◆ **WHAT YOU HAVE TO DO**:
An exact copy is the goal: every line from the one containing "Image resolution: width=561" to the end of the material below, pictures excluded.
:: DATASET RECORDS ::
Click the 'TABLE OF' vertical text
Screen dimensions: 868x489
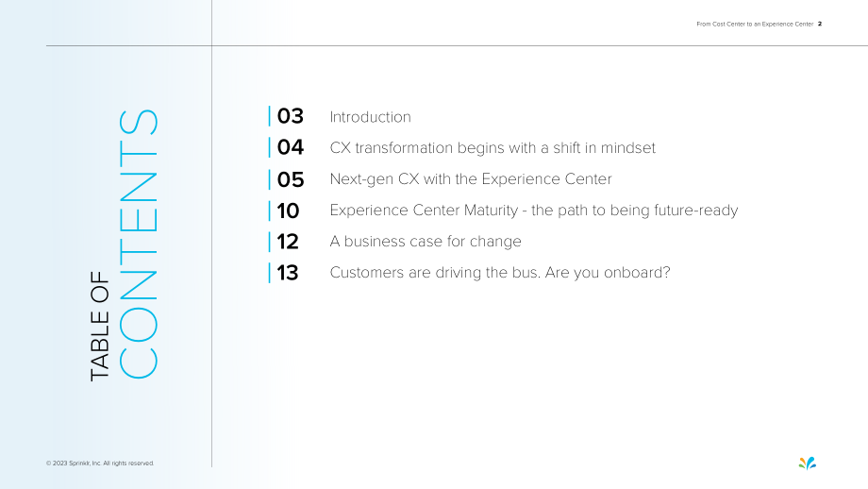click(100, 326)
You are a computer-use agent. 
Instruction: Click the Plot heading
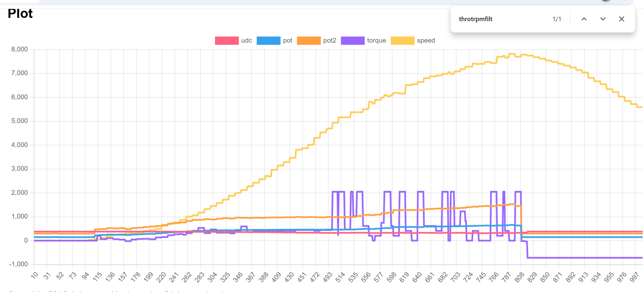(x=20, y=14)
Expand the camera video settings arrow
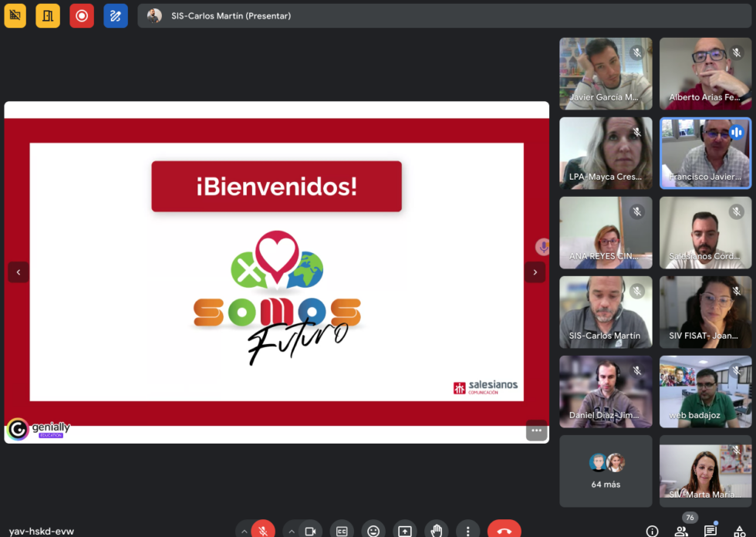Viewport: 756px width, 537px height. [291, 531]
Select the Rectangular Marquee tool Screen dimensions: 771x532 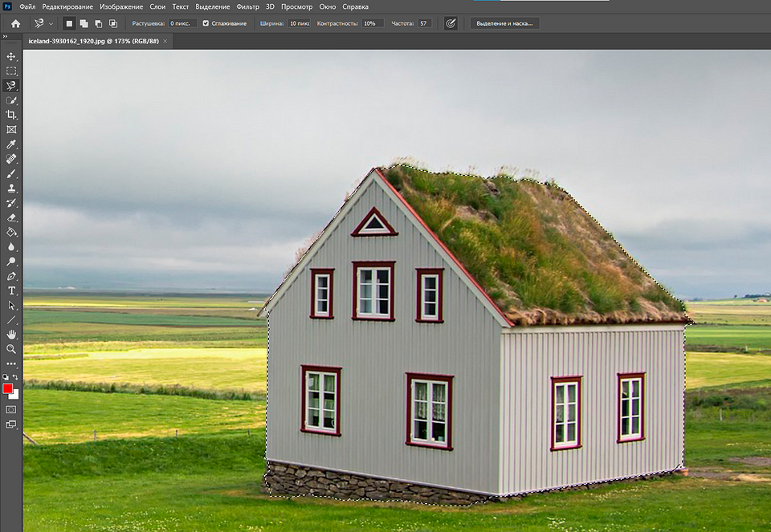(11, 71)
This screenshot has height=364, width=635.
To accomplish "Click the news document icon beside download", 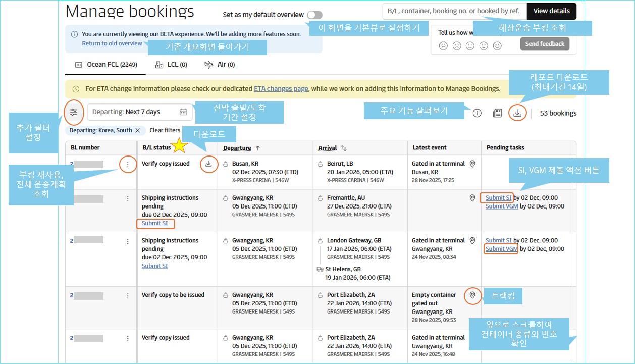I will click(497, 113).
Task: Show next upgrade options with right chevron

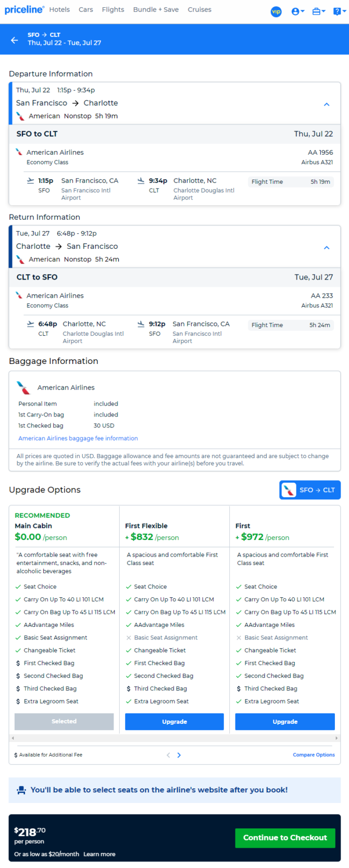Action: coord(179,755)
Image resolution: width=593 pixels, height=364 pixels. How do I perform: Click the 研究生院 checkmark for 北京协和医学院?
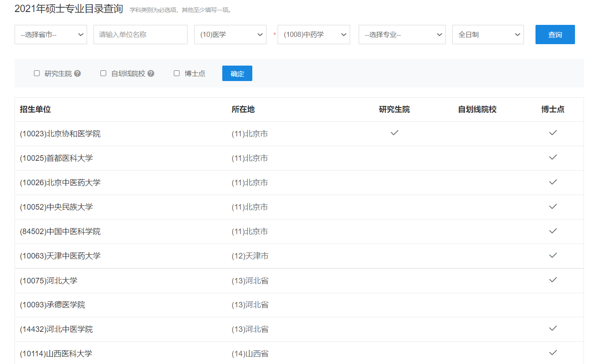coord(394,133)
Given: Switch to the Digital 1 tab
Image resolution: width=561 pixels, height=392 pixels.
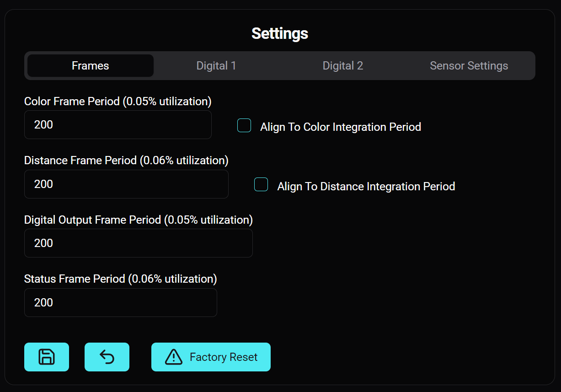Looking at the screenshot, I should click(x=216, y=65).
:::
◆ **EXERCISE OUTPUT**:
Image resolution: width=561 pixels, height=392 pixels.
Looking at the screenshot, I should click(x=216, y=65).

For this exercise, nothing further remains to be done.